---- PASSAGE PROVIDED

The MPU 31 further performs display control on the display unit of the operation unit 36, and accepts user operations on the operation unit 36.

The host computer 100 is a personal computer or a mobile terminal (such as a smartphone and a tablet terminal), for example. A printer driver 101 for performing communication between the host computer 100 and the recording apparatus 1 is installed on the host computer 100. The recording apparatus 1 includes the IF unit 33 that serves as an IF for communicating with the host computer 100. If the user requests the host computer 100 to perform a recording operation, the printer driver 101 obtains image data and settings about the quality of the image to be recorded, and issues various instructions to the recording apparatus 1.

<Overview of Roll Setting Unit>

The roll setting unit 28 will now be described with reference to FIGS. 6 to 9. In the present exemplary embodiment, the roll setting unit 28 is a sheet feeding apparatus. The roll setting unit 28 is located on the rear side of the recording apparatus 1, and includes support units 25 and the feed cover 301. The roll R is loaded on the roll setting unit 28 with spool units 26 attached thereto. The sheet feeding apparatus may include the roll setting unit 28 and the conveyance unit 9. FIG. 6 is a perspective view illustrating a configuration of a spool unit 26 and a support unit 25. FIG. 7 is a perspective view illustrating a state where the spool unit 26 is attached to the support unit 25. FIGS. 8A and 8B are sectional views of the roll setting unit 28. FIG. 9 is a sectional view illustrating a configuration of a nip roller unit 20.

--------
---- LISTING

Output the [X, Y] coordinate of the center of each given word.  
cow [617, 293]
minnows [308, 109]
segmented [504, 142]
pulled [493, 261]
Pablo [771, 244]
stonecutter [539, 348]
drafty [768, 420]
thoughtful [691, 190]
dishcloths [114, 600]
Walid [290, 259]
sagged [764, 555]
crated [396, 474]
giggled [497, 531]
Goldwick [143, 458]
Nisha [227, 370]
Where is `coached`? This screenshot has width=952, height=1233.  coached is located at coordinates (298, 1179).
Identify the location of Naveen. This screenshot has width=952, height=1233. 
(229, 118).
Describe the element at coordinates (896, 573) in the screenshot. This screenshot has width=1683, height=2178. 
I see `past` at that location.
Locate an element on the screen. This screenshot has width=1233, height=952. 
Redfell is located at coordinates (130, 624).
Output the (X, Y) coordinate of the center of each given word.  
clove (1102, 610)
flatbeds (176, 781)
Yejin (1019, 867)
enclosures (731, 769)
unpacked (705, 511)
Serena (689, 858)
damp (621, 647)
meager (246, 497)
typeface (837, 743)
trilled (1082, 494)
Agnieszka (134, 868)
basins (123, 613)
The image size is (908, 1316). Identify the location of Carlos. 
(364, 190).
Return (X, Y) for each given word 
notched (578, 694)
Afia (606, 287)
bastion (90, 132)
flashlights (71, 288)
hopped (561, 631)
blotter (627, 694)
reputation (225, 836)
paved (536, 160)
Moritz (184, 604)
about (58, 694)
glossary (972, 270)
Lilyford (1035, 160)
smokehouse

--------

◆ **DIRECTIVES**
a) From the recording apparatus passage above, copy the text from "The MPU 31 further" up to and including "recording apparatus 1.".
b) Using the recording apparatus passage above, list every component whose name ends in "unit" or "units" and is followed by a reference numeral.
c) Answer these questions from the recording apparatus passage above:
(i) Where on the recording apparatus 1 is the roll setting unit 28 located?
(ii) What does the printer driver 101 obtain when the user requests the host computer 100 to perform a recording operation?
(iii) What does FIG. 9 show?

◆ **RESULTS**
a)
The MPU 31 further performs display control on the display unit of the operation unit 36, and accepts user operations on the operation unit 36.

The host computer 100 is a personal computer or a mobile terminal (such as a smartphone and a tablet terminal), for example. A printer driver 101 for performing communication between the host computer 100 and the recording apparatus 1 is installed on the host computer 100. The recording apparatus 1 includes the IF unit 33 that serves as an IF for communicating with the host computer 100. If the user requests the host computer 100 to perform a recording operation, the printer driver 101 obtains image data and settings about the quality of the image to be recorded, and issues various instructions to the recording apparatus 1.

b)
operation unit 36
IF unit 33
roll setting unit 28
support units 25
spool units 26
conveyance unit 9
nip roller unit 20

c)
(i) On the rear side of the recording apparatus 1.
(ii) Image data and settings about the quality of the image to be recorded.
(iii) A sectional view illustrating a configuration of a nip roller unit 20.